▸ PROBLEM TO WORK ON
Could you render the entries from the line with "Given: Click the info icon next to 데이터 없음" through the line with "[x=194, y=20]", both included, as a Markdown table with the columns Row and Entry line, giving each line its own numbered row and omitting blank lines?

▸ RECORDS SUPPLIED
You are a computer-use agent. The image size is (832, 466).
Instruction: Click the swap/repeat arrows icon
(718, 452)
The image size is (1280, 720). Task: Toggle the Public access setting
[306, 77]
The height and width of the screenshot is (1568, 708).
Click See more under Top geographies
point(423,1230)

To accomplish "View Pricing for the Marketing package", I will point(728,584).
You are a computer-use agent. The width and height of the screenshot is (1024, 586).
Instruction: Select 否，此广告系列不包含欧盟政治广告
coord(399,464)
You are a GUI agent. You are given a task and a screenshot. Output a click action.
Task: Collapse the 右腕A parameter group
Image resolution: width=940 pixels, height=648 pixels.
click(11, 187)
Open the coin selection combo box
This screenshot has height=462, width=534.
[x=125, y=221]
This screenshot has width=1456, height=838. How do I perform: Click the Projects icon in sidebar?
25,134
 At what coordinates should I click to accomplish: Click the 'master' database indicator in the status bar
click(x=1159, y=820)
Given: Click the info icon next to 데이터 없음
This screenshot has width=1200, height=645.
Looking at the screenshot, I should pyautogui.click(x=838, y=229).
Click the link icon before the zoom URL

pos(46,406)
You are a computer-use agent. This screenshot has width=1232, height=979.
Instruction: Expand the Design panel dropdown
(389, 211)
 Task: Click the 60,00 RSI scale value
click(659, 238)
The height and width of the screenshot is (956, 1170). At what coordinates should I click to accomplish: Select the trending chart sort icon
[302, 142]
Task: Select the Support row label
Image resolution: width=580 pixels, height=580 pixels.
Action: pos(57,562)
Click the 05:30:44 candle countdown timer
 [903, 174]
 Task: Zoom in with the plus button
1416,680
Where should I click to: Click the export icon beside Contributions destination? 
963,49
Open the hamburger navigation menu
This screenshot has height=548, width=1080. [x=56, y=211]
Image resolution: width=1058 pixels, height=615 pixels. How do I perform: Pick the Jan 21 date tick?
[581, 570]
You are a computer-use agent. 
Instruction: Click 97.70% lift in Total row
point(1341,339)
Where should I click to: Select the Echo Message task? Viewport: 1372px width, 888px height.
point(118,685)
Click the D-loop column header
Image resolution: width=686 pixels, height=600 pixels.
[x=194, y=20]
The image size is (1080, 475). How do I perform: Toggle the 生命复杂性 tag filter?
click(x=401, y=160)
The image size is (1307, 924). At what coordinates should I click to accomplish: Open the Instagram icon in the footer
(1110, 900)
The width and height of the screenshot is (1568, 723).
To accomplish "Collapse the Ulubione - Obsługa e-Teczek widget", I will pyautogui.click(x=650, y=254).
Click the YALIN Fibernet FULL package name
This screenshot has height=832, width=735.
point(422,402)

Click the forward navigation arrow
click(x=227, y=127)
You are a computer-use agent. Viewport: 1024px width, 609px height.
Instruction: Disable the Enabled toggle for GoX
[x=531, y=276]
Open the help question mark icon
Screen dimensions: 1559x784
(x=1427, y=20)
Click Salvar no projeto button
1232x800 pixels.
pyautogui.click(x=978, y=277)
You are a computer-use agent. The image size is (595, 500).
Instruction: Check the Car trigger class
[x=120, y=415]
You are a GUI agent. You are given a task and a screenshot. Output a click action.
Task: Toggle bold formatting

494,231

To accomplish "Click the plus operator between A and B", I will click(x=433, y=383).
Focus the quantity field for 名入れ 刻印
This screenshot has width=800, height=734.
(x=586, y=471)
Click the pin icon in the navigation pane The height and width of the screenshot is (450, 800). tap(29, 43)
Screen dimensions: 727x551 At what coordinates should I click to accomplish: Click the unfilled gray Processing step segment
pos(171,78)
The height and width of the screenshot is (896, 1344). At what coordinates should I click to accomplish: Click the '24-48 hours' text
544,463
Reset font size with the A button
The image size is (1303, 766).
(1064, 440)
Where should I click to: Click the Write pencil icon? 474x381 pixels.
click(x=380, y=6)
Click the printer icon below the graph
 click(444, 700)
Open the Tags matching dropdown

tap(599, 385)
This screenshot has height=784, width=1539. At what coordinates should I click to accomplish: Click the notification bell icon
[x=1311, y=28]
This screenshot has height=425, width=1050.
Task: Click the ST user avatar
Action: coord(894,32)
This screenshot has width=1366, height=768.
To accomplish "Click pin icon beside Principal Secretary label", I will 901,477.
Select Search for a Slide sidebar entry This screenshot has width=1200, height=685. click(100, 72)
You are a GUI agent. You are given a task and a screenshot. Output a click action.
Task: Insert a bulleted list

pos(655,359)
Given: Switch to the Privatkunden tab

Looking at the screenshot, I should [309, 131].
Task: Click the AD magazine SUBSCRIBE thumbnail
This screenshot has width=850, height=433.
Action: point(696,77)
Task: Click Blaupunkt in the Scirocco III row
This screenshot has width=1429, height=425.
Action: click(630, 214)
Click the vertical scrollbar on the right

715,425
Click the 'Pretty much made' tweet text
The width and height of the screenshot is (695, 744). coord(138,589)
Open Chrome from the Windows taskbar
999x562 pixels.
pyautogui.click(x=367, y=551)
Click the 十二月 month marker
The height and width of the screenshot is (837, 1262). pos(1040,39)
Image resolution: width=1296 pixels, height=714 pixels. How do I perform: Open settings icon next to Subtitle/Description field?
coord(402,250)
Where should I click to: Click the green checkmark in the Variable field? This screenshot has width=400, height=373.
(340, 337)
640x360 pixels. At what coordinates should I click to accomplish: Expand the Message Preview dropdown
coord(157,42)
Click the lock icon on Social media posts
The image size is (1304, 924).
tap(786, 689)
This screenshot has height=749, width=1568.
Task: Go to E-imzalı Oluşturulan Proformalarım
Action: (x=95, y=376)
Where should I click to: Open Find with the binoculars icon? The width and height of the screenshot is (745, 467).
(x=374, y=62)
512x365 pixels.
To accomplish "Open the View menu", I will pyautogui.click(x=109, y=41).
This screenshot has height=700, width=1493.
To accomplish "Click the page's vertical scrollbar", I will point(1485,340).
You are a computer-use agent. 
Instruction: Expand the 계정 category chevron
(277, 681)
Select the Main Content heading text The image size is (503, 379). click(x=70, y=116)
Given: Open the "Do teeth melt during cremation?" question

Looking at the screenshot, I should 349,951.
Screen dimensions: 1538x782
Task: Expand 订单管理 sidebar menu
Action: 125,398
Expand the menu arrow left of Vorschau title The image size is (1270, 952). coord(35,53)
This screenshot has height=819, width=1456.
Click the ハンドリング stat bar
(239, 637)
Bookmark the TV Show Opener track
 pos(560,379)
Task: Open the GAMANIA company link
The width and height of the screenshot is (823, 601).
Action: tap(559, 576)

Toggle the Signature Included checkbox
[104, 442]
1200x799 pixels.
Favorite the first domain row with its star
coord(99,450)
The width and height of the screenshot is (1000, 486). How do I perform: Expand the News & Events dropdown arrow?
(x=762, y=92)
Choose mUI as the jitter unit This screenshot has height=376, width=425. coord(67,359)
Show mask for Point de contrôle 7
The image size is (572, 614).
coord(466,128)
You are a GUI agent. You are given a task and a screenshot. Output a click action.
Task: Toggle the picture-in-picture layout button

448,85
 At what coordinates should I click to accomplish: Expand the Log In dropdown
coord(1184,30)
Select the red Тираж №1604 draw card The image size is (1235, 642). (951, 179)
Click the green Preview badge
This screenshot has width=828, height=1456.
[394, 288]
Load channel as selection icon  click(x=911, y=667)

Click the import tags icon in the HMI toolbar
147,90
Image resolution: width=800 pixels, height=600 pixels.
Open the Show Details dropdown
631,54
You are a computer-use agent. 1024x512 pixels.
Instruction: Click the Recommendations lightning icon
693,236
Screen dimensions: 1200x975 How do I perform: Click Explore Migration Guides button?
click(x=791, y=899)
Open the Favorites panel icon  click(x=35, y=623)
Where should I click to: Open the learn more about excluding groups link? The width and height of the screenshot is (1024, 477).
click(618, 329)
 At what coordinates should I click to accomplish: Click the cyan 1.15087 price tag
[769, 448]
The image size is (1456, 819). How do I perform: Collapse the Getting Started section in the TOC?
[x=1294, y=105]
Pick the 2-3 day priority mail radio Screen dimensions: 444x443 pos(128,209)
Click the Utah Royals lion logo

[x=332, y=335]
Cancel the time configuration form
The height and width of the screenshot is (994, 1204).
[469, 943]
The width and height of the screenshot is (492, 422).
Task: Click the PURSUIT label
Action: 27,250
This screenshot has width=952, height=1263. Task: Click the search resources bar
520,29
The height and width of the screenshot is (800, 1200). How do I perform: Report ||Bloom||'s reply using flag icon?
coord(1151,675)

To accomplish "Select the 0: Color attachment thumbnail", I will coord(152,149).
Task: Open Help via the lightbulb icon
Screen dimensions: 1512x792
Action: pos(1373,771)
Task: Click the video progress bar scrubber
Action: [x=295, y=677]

▸ RESULT FOR THIS TASK
| Row | Entry line |
|---|---|
| 1 | Given: Click the info icon next to 데이터 없음 |
| 2 | This screenshot has width=1200, height=645. |
| 3 | Looking at the screenshot, I should pyautogui.click(x=838, y=229). |
| 4 | Click the link icon before the zoom URL |
| 5 | pos(46,406) |
| 6 | You are a computer-use agent. This screenshot has width=1232, height=979. |
| 7 | Instruction: Expand the Design panel dropdown |
| 8 | (389, 211) |
| 9 |  Task: Click the 60,00 RSI scale value |
| 10 | click(659, 238) |
| 11 | The height and width of the screenshot is (956, 1170). At what coordinates should I click to accomplish: Select the trending chart sort icon |
| 12 | [302, 142] |
| 13 | Task: Select the Support row label |
| 14 | Image resolution: width=580 pixels, height=580 pixels. |
| 15 | Action: pos(57,562) |
| 16 | Click the 05:30:44 candle countdown timer |
| 17 |  [903, 174] |
| 18 |  Task: Zoom in with the plus button |
| 19 | 1416,680 |
| 20 | Where should I click to: Click the export icon beside Contributions destination?  |
| 21 | 963,49 |
| 22 | Open the hamburger navigation menu |
| 23 | This screenshot has height=548, width=1080. [x=56, y=211] |
| 24 | Image resolution: width=1058 pixels, height=615 pixels. How do I perform: Pick the Jan 21 date tick? |
| 25 | [581, 570] |
| 26 | You are a computer-use agent.  |
| 27 | Instruction: Click 97.70% lift in Total row |
| 28 | point(1341,339) |
| 29 | Where should I click to: Select the Echo Message task? Viewport: 1372px width, 888px height. |
| 30 | point(118,685) |
| 31 | Click the D-loop column header |
| 32 | Image resolution: width=686 pixels, height=600 pixels. |
| 33 | [x=194, y=20] |